Proxy Configuration
Proxies are essential for professional web automation, enabling you to bypass rate limits, access geo-restricted content, and maintain anonymity. Pydoll provides native proxy support with automatic authentication handling.
Related Documentation
- Browser Options - Command-line proxy arguments
- Request Interception - How proxy authentication works internally
- Stealth Automation - Combine proxies with anti-detection
- Proxy Architecture Deep Dive - Network fundamentals, protocols, security, and building your own proxy
Why Use Proxies?
Proxies provide critical capabilities for automation:
| Benefit | Description | Use Case |
|---|---|---|
| IP Rotation | Distribute requests across multiple IPs | Avoid rate limits, scrape at scale |
| Geographic Access | Access region-locked content | Test geo-targeted features, bypass restrictions |
| Anonymity | Hide your real IP address | Privacy-focused automation, competitor analysis |
| Load Distribution | Spread traffic across multiple endpoints | High-volume scraping, stress testing |
| Ban Avoidance | Prevent permanent IP bans | Long-running automation, aggressive scraping |
When to Use Proxies
Always use proxies for:
- Production web scraping (>100 requests/hour)
- Accessing geo-restricted content
- Bypassing rate limits or IP-based blocks
- Testing from different regions
- Maintaining anonymity
You may skip proxies for:
- Local development and testing
- Internal/corporate automation
- Low-volume automation (<50 requests/day)

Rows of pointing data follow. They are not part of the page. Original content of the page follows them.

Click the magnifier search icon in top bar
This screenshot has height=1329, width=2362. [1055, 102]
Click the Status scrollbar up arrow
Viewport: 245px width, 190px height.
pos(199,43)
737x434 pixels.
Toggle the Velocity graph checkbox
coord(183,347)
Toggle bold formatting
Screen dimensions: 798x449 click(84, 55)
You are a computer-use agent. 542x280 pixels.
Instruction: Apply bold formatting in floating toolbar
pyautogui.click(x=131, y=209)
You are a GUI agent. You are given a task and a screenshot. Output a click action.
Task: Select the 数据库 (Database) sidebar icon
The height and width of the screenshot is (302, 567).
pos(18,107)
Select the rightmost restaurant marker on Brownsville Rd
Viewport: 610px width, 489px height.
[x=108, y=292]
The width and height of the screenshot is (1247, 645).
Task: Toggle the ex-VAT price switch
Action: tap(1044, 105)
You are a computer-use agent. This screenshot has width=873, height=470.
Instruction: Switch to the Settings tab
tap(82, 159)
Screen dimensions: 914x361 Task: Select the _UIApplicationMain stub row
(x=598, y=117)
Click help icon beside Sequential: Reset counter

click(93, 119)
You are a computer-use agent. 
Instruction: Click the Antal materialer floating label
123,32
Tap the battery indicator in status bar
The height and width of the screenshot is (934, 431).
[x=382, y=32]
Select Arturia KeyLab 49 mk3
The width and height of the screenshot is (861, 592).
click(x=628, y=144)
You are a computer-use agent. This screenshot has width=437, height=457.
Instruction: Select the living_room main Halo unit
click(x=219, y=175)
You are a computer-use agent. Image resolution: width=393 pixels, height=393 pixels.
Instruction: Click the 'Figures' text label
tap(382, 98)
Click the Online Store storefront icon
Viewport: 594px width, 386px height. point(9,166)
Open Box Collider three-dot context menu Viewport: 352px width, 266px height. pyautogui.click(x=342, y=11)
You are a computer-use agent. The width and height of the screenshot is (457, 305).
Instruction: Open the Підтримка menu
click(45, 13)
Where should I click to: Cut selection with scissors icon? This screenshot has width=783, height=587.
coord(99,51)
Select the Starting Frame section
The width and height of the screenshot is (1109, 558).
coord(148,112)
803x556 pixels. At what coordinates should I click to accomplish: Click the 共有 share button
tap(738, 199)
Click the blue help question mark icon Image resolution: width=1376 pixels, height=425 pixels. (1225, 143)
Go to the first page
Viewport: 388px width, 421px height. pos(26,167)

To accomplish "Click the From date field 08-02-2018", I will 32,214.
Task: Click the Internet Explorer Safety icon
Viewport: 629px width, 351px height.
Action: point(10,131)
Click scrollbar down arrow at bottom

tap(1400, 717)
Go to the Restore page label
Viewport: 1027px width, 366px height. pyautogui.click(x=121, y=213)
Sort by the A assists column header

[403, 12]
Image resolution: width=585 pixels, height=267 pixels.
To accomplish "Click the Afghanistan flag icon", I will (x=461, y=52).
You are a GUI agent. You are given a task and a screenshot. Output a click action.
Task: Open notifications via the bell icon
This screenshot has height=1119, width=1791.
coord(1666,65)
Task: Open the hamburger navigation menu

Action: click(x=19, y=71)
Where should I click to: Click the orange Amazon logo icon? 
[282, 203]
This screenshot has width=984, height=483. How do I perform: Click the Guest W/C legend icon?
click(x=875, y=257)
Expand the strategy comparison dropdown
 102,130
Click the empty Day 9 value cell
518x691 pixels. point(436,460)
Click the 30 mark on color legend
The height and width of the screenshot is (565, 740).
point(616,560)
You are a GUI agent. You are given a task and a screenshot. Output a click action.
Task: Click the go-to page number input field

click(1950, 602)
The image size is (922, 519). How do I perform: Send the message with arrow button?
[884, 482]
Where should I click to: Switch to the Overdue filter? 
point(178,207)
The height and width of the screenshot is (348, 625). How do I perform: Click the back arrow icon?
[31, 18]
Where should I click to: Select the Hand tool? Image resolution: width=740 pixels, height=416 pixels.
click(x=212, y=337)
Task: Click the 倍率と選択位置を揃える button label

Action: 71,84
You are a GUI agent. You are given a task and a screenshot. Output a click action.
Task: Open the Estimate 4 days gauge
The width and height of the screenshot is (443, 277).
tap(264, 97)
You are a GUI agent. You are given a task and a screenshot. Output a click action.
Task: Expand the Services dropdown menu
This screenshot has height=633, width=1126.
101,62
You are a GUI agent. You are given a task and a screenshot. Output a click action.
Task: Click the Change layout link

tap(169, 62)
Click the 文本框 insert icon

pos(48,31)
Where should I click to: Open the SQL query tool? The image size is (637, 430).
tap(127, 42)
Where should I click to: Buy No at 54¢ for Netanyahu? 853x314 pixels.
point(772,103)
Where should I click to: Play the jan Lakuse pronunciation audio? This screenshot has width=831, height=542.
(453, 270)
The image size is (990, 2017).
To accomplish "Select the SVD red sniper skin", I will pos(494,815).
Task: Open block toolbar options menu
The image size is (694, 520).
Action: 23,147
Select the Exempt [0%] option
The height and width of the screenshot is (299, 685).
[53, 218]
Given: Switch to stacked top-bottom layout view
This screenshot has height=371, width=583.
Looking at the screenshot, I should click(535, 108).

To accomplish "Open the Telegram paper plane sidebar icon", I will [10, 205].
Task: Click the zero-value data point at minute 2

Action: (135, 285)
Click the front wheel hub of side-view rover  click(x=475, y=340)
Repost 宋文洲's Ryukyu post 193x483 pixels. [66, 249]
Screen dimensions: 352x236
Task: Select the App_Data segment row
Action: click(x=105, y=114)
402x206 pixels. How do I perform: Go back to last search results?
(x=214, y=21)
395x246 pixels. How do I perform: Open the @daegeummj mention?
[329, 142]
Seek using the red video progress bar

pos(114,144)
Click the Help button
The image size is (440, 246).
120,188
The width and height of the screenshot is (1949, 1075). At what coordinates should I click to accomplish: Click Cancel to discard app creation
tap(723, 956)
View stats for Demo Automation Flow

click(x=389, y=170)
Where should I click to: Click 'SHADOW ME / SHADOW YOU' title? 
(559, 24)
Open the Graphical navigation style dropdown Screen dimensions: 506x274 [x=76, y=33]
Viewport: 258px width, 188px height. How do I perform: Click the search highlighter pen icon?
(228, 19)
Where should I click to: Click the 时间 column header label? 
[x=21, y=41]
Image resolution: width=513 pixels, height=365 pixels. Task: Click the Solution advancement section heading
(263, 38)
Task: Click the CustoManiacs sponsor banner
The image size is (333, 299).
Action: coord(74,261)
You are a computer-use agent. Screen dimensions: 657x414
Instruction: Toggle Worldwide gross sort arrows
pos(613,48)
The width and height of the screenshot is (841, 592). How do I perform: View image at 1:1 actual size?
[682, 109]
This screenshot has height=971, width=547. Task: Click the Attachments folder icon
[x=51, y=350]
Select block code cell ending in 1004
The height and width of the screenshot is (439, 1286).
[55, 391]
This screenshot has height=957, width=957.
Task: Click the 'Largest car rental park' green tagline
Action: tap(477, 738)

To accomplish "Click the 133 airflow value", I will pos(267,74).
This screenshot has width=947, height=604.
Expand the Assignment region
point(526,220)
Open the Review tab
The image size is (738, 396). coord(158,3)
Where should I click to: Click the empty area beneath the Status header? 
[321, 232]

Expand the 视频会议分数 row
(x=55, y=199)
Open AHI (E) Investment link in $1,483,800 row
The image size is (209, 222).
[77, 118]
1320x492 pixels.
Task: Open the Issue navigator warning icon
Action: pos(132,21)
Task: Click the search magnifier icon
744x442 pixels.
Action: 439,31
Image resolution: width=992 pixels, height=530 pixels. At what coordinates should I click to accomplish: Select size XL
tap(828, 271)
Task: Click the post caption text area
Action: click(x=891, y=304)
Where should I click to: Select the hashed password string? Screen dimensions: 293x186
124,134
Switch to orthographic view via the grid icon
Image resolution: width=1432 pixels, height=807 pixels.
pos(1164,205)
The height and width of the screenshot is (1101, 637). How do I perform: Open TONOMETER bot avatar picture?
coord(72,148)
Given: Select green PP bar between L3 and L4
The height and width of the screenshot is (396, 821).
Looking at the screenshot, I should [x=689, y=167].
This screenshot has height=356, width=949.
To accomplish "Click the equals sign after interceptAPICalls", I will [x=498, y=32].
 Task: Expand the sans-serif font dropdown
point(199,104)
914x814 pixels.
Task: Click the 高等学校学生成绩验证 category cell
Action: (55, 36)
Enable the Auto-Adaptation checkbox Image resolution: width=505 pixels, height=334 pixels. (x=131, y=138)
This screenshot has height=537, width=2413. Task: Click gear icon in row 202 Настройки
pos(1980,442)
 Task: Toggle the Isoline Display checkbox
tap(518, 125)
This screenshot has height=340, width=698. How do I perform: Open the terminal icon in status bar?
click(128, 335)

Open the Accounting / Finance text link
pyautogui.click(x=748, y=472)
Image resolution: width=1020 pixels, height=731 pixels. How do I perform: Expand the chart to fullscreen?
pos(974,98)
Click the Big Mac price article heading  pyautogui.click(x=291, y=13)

- When scraping your own infrastructure
Proxy Types
Different proxy protocols serve different purposes:
| Type | Port | Authentication | Speed | Security | Use Case |
|---|---|---|---|---|---|
| HTTP | 80, 8080 | Optional | Fast | Low | Basic web scraping, non-sensitive data |
| HTTPS | 443, 8443 | Optional | Fast | Medium | Secure web scraping, encrypted traffic |
| SOCKS5 | 1080, 1081 | Optional | Medium | High | Full TCP/UDP support, advanced use cases |
HTTP/HTTPS Proxies
Standard web proxies, ideal for most automation tasks:
import asyncio
from pydoll.browser.chromium import Chrome
from pydoll.browser.options import ChromiumOptions
async def http_proxy_example():
options = ChromiumOptions()
# HTTP proxy (unencrypted)
options.add_argument('--proxy-server=http://proxy.example.com:8080')
# Or HTTPS proxy (encrypted)
# options.add_argument('--proxy-server=https://proxy.example.com:8443')
async with Chrome(options=options) as browser:
tab = await browser.start()
# All traffic goes through proxy
await tab.go_to('https://httpbin.org/ip')
# Verify proxy IP
ip = await tab.execute_script('return document.body.textContent')
print(f"Current IP: {ip}")
asyncio.run(http_proxy_example())
Pros:
- Fast and efficient
- Wide support across services
- Easy to configure
Cons:
- HTTP: No encryption (traffic visible to proxy)
- Can be detected more easily than SOCKS5
SOCKS5 Proxies
Advanced proxies with full TCP/UDP support:
import asyncio
from pydoll.browser.chromium import Chrome
from pydoll.browser.options import ChromiumOptions
async def socks5_proxy_example():
options = ChromiumOptions()
# SOCKS5 proxy
options.add_argument('--proxy-server=socks5://proxy.example.com:1080')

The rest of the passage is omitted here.